** SOBRE LA TAREA **
Devuelve sin ningún cambio el fragmento del artículo sobre Miguel Bosé que comienza con "Este sabio de" y continúa hasta "su tozudez blindada?".

La edad, y sus cambios de imagen, afean a muchas personas con influencia pública; a otras, les incita a la provocación estúpida. El aire saltarín de Miguel Bosé es conocido desde que en 1971 comenzara su carrera. Ha coqueteado con el diablo, ha sido un amante bandido y ha buscado el corazón que a Triana va y nunca volverá. De esas menudencias a convertirse en imagen jaleadora de una lucha global hay un hueco importante que se llama enfermedad mental. La música le aburre tanto que se ha pasado al mundo de la telepredicación internauta extremista y poco documentada. Ya no le hacen los vídeos, ha comprobado que grabarse a sí mismo es más rentable, más cómodo y ofrece mayor libertad: algo que sus comentarios eliminan por definición. Por eso, y porque no tiene mejor cosa que hacer, alienta contra la COVID-19, contra su falsedad; en vez de llamar a la protección anima a la desprotección. Las manifestaciones, nada multitudinarias, dirigidas por la mano oculta de la ultraderecha radical, han encontrado en este tipo un anzuelo barato y paranoico perfecto.
Este sabio de cuño nuevo tiene razón cuando afirma que ‹‹escuchar un consejo nunca es bueno. Mejor ven cuatro ojos que dos››. Sí que deberíamos releer esas ideas unidireccionales. Nos reiríamos con su negacionismo troglodita del coronavirus. El enfado como segunda alternativa ayudaría a distinguir a los memos de lo racional. Su recomendación no es la única ni la mejor. Así pues, ¿por qué hacer caso a expresiones que se vuelven contra su tozudez blindada?

** DATOS **

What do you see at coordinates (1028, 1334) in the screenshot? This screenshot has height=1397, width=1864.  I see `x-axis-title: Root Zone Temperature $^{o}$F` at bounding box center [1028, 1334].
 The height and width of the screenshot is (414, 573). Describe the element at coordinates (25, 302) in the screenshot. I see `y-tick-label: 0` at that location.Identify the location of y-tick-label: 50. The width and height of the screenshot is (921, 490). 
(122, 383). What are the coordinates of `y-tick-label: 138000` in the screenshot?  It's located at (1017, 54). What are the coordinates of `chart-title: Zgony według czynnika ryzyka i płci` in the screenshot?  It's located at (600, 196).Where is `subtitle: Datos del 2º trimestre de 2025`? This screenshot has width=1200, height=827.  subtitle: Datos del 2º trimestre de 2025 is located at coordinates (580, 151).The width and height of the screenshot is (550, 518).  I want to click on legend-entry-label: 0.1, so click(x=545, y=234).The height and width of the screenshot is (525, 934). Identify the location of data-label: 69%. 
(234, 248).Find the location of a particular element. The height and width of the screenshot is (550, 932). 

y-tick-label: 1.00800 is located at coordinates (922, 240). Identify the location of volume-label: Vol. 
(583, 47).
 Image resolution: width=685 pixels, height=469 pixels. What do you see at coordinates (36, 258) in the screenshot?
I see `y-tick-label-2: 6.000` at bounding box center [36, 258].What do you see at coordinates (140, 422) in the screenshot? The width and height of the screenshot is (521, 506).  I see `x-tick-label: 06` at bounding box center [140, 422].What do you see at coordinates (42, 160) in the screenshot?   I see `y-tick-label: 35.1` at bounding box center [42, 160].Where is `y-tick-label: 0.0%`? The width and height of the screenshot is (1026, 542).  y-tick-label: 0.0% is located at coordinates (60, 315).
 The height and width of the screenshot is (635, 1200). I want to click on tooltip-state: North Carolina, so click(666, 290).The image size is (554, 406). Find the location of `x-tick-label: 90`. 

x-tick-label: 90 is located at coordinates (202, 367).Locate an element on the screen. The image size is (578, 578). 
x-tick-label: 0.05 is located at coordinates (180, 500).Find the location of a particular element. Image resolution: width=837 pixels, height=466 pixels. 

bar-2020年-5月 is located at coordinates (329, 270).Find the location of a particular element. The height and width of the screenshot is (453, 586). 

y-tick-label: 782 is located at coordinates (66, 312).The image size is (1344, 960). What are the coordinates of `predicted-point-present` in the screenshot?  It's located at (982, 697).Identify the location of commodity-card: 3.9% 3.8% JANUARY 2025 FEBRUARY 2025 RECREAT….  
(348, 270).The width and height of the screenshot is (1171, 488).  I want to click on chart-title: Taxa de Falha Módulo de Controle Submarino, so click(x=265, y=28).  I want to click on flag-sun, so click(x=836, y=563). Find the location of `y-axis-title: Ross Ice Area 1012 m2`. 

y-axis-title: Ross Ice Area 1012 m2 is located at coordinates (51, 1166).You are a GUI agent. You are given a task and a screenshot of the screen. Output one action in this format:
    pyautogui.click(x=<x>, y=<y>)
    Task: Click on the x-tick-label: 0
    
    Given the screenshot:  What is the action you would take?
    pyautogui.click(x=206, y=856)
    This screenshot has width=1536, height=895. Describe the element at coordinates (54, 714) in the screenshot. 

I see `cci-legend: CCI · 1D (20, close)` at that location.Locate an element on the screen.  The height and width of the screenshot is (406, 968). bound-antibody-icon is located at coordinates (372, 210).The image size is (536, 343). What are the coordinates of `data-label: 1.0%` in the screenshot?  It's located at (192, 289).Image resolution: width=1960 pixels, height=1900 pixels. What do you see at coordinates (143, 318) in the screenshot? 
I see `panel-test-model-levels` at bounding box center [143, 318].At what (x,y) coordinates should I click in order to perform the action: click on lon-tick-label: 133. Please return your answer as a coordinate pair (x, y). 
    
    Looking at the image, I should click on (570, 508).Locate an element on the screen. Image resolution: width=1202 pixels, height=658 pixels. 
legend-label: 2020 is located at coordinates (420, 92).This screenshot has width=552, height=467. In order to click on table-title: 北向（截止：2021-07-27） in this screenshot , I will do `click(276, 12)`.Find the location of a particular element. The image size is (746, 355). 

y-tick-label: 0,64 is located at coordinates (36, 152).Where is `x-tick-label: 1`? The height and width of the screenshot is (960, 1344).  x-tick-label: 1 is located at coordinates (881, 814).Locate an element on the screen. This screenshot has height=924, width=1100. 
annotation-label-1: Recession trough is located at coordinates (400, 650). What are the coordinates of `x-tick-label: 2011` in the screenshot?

** SOLUCIÓN ESCRITA **
Este sabio de cuño nuevo tiene razón cuando afirma que ‹‹escuchar un consejo nunca es bueno. Mejor ven cuatro ojos que dos››. Sí que deberíamos releer esas ideas unidireccionales. Nos reiríamos con su negacionismo troglodita del coronavirus. El enfado como segunda alternativa ayudaría a distinguir a los memos de lo racional. Su recomendación no es la única ni la mejor. Así pues, ¿por qué hacer caso a expresiones que se vuelven contra su tozudez blindada?